» **RECORDS FOR THIS TASK**
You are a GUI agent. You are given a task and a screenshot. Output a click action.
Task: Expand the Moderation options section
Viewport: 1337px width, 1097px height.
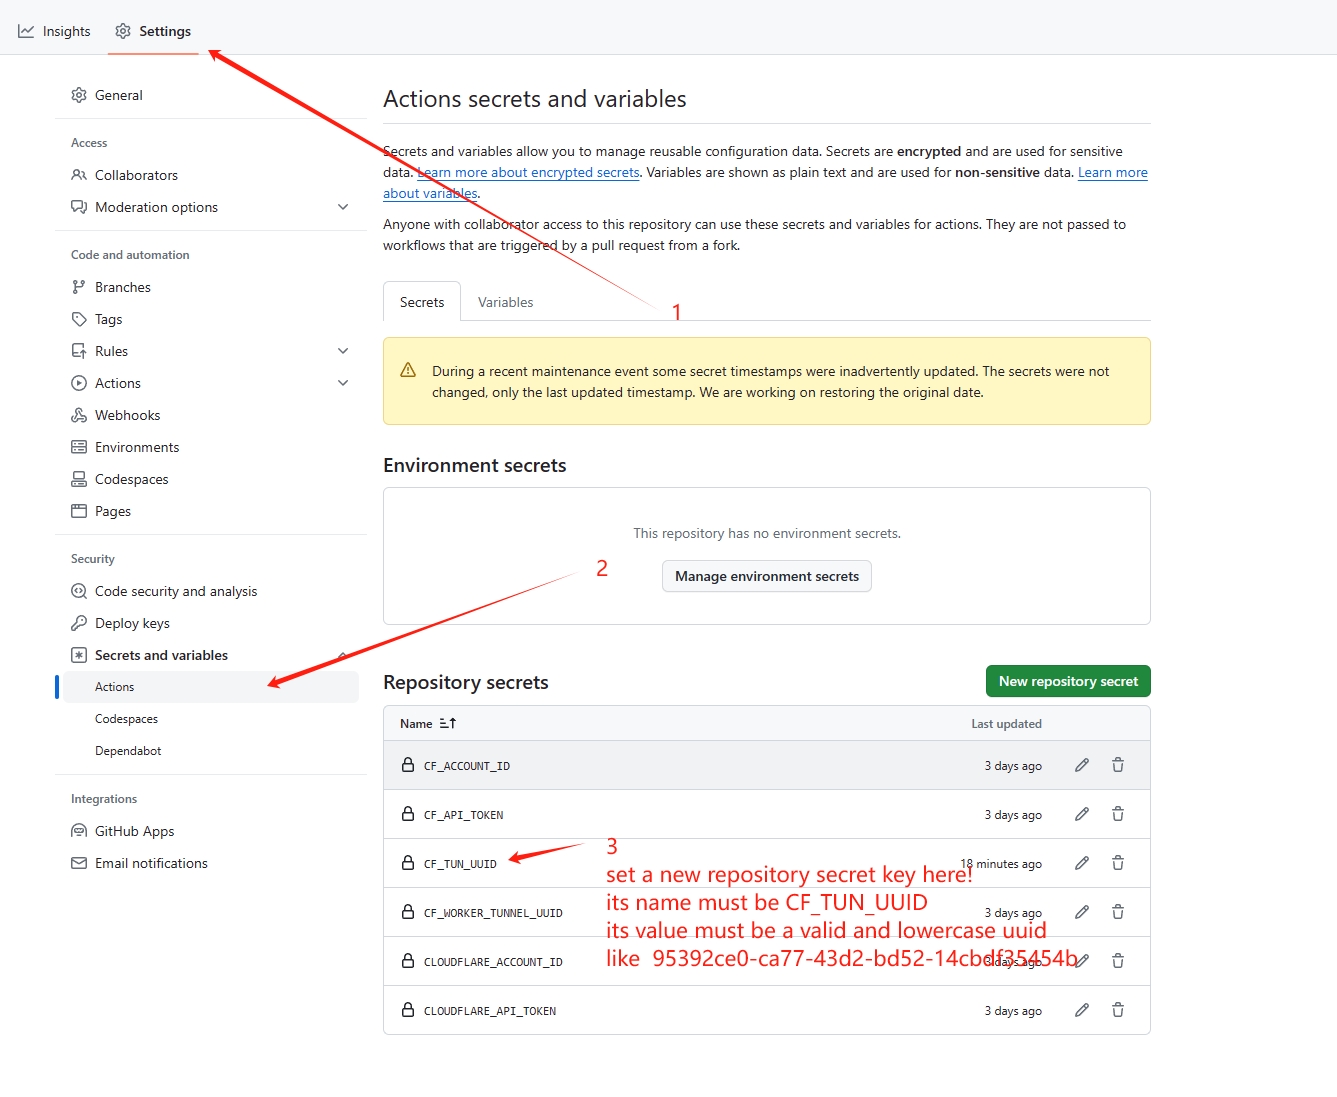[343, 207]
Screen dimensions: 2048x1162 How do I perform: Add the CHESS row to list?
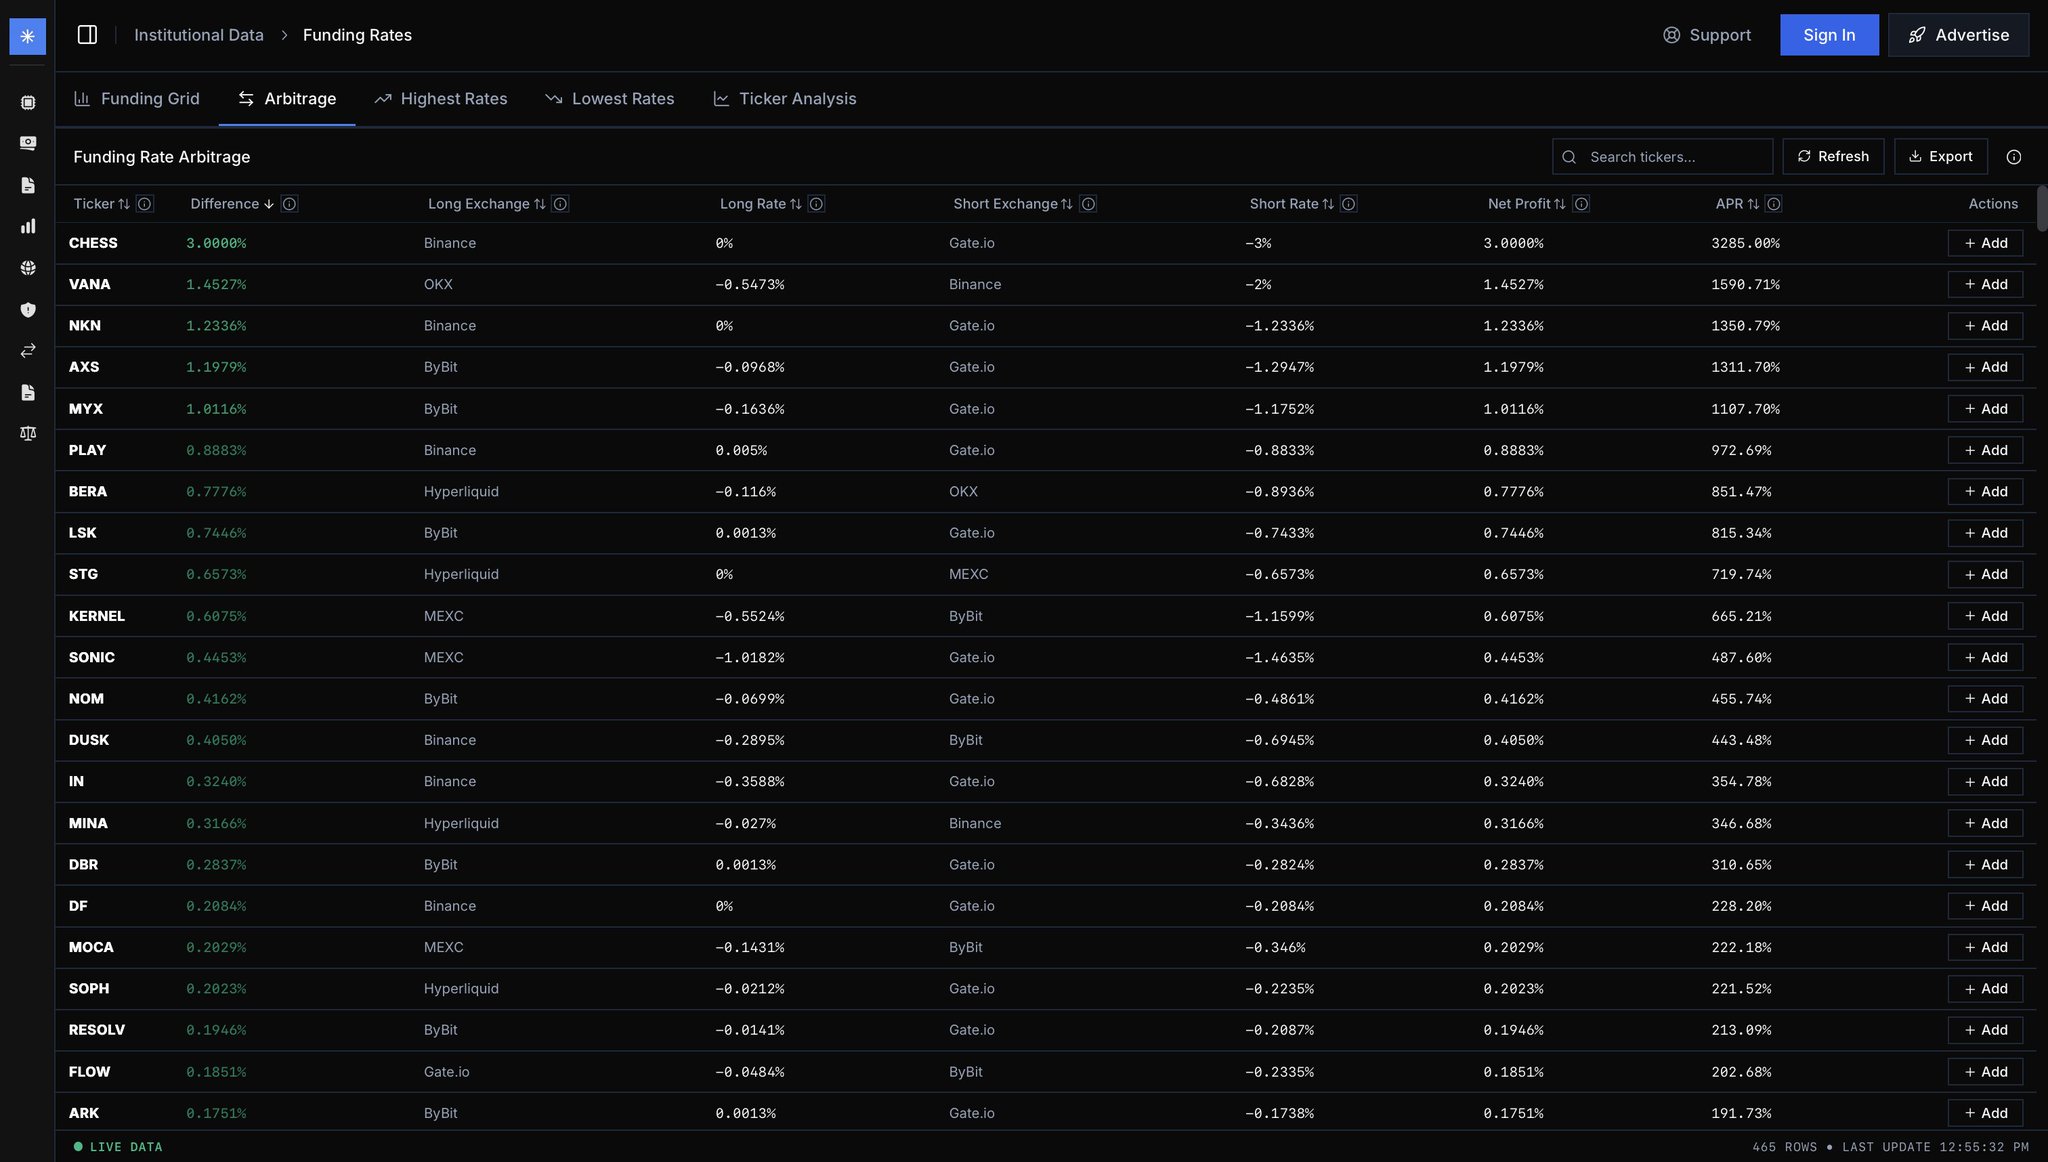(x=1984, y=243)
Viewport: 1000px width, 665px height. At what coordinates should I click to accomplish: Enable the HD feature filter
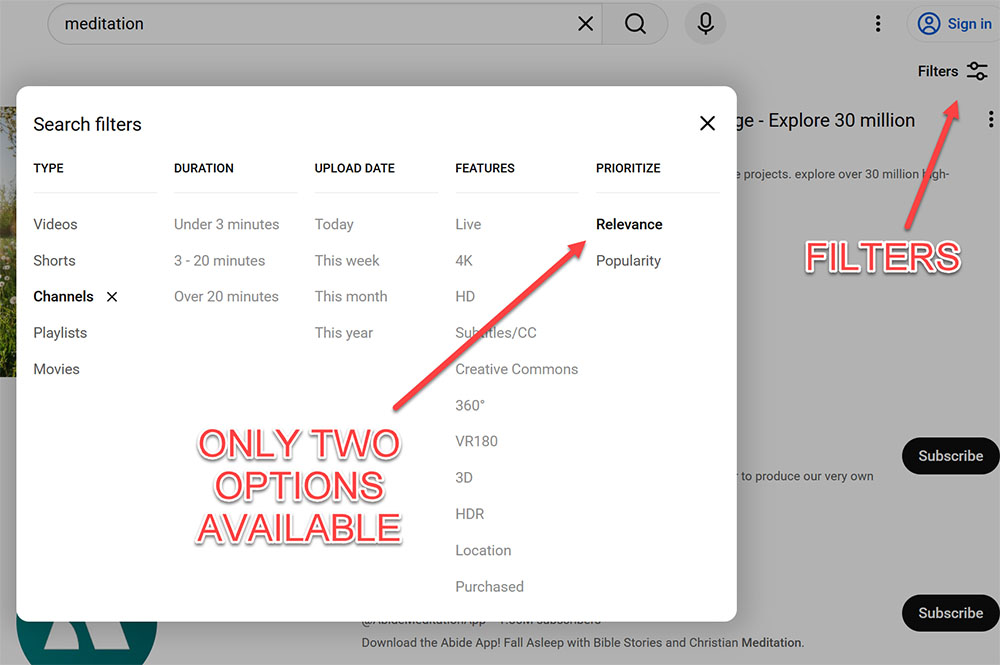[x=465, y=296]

» **WORK TO COMPLETE**
Return every one of the rows above word for word, omitting the pictures.

» **WRITTEN REPLY**
You are a GUI agent. You are given a task and a screenshot. Output a click action.
Task: Expand the Moderation options section
Viewport: 1337px width, 1097px height.
[343, 207]
Screen dimensions: 2048x1162 How do I perform: Add the CHESS row to list?
(x=1984, y=243)
Viewport: 1000px width, 665px height. At what coordinates should I click to accomplish: Enable the HD feature filter
[x=465, y=296]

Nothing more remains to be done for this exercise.